*Passage provided*:
K-mean question

In the kmean formula:

why the formula is expressed as a vector when the point is representative in a matrix? point = [x1, x2]

Sorry, I’m not sure what the issue (or in a sense, difference) is in representing a point as a vector ?

Or, strictly speaking, [x1, x2] is a vector, not a matrix, because, at least in those terms we only have one ‘dimension’.

Secondly, I believe to be more technically correct, given the linear algebra methods we apply to it, it makes more sense to refer to it as a vector. At its most minimum, a vector can be seen as a reference to a point.

Hi @gmazzaglia

A good question, in the screenshot shared by you it explain K-means being a vector quantization method in which an iterative process of assigning each data point to the groups and slowly data points get clustered based on similar features.

Also a vector is an array of numerical values that expresses the location of a floating point along several dimensions

  1. idx = kmeans(X,k) performs k-means clustering to partition the observations of the n-by-p data matrix X into k clusters, and returns an n-by-1 vector (idx) containing cluster indices of each observation. Rows of X correspond to points and columns correspond to variables.

*Problems*:
1. In the k-means thread, what does kmeans(X,k) return?
2. Retype the stretch of the k-means thread from "Sorry, I’m not" through "on similar features.".

*Data excerpts*:
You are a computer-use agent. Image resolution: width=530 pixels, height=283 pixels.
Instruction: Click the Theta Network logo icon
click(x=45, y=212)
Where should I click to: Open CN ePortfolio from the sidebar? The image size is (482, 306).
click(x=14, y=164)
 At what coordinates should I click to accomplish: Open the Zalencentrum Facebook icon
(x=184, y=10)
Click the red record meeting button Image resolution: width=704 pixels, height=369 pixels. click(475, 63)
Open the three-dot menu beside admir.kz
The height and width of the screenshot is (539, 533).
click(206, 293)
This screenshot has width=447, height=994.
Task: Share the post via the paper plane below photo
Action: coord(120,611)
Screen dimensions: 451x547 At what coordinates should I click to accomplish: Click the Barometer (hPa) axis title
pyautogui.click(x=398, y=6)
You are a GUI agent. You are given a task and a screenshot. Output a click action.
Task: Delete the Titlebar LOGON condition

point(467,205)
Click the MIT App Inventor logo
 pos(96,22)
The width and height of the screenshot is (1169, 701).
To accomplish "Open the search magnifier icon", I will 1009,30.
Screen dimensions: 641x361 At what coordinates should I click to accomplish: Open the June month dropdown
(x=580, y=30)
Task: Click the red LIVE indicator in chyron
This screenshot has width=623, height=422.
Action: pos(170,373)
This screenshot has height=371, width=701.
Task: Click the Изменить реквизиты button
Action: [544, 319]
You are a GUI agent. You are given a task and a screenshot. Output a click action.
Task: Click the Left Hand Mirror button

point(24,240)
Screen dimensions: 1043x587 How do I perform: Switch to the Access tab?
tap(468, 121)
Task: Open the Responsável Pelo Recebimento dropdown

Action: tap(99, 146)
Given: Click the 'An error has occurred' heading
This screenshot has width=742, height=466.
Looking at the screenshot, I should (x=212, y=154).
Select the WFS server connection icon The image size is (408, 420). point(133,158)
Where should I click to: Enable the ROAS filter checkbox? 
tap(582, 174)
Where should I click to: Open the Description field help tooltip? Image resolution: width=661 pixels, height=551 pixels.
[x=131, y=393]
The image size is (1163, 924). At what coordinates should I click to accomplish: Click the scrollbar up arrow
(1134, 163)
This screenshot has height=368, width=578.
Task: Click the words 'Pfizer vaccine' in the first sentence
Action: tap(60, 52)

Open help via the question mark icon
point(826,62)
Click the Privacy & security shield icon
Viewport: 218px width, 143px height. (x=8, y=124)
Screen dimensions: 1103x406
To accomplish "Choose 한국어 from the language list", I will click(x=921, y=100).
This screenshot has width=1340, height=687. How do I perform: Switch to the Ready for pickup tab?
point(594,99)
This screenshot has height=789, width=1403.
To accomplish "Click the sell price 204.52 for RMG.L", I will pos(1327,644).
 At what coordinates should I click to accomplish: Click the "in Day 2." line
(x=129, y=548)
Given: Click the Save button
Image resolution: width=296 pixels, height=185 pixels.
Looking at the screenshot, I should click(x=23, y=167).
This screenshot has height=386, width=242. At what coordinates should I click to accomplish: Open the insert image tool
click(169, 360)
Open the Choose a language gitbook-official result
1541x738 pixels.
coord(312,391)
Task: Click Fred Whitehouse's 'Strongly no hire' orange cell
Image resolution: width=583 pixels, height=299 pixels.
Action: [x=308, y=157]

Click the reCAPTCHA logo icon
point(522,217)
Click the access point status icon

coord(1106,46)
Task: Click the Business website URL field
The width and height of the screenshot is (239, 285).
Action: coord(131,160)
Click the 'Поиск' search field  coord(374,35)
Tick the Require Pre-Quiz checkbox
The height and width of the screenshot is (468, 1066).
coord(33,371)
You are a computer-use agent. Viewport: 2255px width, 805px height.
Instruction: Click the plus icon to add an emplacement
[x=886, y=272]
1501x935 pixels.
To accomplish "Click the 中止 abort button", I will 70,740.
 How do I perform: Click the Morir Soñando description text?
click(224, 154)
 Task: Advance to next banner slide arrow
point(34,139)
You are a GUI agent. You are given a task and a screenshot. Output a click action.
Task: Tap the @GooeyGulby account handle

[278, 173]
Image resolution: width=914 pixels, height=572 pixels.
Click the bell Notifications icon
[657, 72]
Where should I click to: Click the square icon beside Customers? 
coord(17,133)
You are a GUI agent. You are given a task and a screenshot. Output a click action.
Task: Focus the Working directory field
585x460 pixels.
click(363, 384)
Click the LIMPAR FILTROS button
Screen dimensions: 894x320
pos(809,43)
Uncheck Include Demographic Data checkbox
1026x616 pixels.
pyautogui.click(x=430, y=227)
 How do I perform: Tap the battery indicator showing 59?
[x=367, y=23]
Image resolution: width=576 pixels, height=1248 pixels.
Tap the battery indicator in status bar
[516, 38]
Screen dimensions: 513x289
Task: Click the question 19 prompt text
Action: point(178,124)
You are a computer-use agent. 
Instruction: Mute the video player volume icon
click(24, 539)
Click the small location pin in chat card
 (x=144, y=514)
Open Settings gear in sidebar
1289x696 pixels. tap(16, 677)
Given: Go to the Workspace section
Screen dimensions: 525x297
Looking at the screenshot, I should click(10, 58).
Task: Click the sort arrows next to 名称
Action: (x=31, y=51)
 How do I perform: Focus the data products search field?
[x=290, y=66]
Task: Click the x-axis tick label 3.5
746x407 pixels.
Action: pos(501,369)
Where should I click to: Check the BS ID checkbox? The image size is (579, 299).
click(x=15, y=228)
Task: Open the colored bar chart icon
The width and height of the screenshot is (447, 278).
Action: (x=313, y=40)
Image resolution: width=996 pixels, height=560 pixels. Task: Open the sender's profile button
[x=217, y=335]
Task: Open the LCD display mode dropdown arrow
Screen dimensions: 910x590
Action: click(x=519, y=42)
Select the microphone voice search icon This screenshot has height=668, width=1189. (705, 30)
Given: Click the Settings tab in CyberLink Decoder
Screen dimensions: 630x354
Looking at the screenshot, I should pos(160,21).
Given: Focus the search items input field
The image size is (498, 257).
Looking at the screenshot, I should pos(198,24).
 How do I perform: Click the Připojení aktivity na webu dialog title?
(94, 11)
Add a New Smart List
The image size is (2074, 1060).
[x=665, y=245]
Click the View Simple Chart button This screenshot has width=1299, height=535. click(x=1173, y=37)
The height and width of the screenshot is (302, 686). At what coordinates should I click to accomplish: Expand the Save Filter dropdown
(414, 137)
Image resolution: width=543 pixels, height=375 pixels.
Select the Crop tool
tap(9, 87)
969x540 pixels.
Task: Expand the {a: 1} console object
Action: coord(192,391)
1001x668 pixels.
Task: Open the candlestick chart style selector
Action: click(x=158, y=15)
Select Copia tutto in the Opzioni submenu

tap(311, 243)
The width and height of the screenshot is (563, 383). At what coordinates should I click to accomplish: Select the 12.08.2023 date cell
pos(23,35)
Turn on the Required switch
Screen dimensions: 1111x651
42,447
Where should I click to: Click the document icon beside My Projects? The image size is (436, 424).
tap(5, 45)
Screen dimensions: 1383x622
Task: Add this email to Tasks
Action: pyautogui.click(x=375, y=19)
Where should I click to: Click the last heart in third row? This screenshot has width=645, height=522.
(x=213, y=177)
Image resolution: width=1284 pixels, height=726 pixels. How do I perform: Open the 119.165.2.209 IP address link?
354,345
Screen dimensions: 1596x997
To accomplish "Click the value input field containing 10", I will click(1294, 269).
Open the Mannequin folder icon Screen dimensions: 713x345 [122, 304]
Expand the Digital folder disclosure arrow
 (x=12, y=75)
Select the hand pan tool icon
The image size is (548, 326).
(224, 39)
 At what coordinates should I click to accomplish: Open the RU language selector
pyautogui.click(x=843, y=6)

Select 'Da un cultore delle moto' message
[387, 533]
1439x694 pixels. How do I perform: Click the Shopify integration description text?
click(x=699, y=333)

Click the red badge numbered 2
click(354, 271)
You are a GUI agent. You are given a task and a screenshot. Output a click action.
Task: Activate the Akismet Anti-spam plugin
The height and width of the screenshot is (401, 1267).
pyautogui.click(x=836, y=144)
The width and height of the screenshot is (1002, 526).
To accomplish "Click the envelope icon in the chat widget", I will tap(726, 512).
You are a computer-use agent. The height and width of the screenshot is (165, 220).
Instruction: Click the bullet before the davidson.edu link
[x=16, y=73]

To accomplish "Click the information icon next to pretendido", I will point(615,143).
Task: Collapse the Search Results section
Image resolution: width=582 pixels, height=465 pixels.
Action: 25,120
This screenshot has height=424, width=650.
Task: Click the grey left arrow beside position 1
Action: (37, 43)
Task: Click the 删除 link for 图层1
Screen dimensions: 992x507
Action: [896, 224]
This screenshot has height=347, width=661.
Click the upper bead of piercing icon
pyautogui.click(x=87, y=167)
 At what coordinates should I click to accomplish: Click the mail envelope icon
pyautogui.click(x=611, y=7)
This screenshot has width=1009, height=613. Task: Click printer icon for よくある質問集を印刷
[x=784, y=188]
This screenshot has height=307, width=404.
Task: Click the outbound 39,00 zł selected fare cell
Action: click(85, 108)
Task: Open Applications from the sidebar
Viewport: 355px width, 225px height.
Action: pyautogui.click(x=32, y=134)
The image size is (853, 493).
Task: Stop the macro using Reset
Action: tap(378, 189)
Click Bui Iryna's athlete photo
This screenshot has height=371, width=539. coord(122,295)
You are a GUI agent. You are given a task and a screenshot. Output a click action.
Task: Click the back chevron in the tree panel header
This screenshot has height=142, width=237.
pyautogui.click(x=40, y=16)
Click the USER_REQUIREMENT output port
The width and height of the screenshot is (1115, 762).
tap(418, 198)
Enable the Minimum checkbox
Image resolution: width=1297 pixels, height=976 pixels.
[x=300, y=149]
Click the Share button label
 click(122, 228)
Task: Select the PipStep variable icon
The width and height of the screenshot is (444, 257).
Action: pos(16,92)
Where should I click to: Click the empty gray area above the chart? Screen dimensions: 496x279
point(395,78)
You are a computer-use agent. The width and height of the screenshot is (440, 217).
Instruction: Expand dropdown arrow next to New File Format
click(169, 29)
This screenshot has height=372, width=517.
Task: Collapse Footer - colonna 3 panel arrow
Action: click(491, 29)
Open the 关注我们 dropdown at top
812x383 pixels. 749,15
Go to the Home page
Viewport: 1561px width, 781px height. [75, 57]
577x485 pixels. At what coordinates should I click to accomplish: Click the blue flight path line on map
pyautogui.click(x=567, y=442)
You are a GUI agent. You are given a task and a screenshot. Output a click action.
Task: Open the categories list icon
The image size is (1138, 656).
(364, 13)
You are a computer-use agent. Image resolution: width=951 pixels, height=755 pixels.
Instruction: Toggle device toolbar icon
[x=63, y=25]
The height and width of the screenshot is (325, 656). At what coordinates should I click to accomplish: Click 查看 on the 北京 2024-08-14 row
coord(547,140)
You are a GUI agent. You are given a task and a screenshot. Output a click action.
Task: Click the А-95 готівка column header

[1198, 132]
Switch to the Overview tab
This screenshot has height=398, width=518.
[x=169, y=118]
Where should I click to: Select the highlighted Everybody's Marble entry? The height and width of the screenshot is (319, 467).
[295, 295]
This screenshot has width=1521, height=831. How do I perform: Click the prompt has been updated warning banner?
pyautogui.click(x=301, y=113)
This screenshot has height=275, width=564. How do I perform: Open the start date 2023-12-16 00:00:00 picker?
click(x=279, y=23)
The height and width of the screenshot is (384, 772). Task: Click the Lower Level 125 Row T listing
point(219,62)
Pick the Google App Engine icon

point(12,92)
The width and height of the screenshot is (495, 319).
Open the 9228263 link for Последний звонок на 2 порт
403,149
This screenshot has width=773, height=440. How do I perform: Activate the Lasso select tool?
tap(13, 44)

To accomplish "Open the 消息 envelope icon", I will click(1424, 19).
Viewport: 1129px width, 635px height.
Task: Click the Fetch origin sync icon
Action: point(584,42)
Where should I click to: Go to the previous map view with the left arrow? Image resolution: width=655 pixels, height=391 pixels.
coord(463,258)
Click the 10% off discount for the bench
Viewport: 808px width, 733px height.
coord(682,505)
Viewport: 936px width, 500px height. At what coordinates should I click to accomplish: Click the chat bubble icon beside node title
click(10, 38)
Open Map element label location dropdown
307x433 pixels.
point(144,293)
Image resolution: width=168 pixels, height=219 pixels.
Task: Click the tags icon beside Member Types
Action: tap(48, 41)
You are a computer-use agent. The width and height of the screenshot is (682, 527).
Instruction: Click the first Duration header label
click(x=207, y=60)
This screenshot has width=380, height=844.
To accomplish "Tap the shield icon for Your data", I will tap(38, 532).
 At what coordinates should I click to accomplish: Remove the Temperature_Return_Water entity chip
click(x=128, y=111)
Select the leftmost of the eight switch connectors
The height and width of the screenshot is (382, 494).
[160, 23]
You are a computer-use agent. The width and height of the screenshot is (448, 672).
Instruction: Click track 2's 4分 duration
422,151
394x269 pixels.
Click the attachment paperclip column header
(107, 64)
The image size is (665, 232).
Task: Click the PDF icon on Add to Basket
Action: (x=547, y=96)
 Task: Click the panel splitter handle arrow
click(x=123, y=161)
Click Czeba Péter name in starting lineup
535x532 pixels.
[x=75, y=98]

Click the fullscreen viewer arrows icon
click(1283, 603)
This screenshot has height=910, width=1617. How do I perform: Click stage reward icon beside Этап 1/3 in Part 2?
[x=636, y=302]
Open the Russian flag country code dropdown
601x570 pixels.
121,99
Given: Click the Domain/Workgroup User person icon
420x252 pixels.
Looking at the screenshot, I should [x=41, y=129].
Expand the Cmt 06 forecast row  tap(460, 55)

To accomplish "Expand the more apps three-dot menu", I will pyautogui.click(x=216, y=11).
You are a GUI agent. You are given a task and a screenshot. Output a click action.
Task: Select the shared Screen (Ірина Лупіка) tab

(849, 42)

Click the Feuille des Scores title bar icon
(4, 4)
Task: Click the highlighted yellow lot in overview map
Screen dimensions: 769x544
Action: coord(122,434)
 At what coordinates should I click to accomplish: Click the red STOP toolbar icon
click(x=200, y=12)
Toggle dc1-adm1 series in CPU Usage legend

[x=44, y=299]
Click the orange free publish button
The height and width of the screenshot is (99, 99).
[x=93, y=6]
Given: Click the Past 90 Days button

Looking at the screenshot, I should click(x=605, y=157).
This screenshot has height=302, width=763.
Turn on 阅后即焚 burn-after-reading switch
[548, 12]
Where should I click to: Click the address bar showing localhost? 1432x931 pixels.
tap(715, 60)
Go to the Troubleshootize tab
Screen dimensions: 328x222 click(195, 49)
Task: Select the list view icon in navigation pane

*Solutions to the tasks*:
1. It returns an n-by-1 vector (idx) containing the cluster indices of each observation.

2.
Sorry, I’m not sure what the issue (or in a sense, difference) is in representing a point as a vector ?

Or, strictly speaking, [x1, x2] is a vector, not a matrix, because, at least in those terms we only have one ‘dimension’.

Secondly, I believe to be more technically correct, given the linear algebra methods we apply to it, it makes more sense to refer to it as a vector. At its most minimum, a vector can be seen as a reference to a point.

Hi @gmazzaglia

A good question, in the screenshot shared by you it explain K-means being a vector quantization method in which an iterative process of assigning each data point to the groups and slowly data points get clustered based on similar features.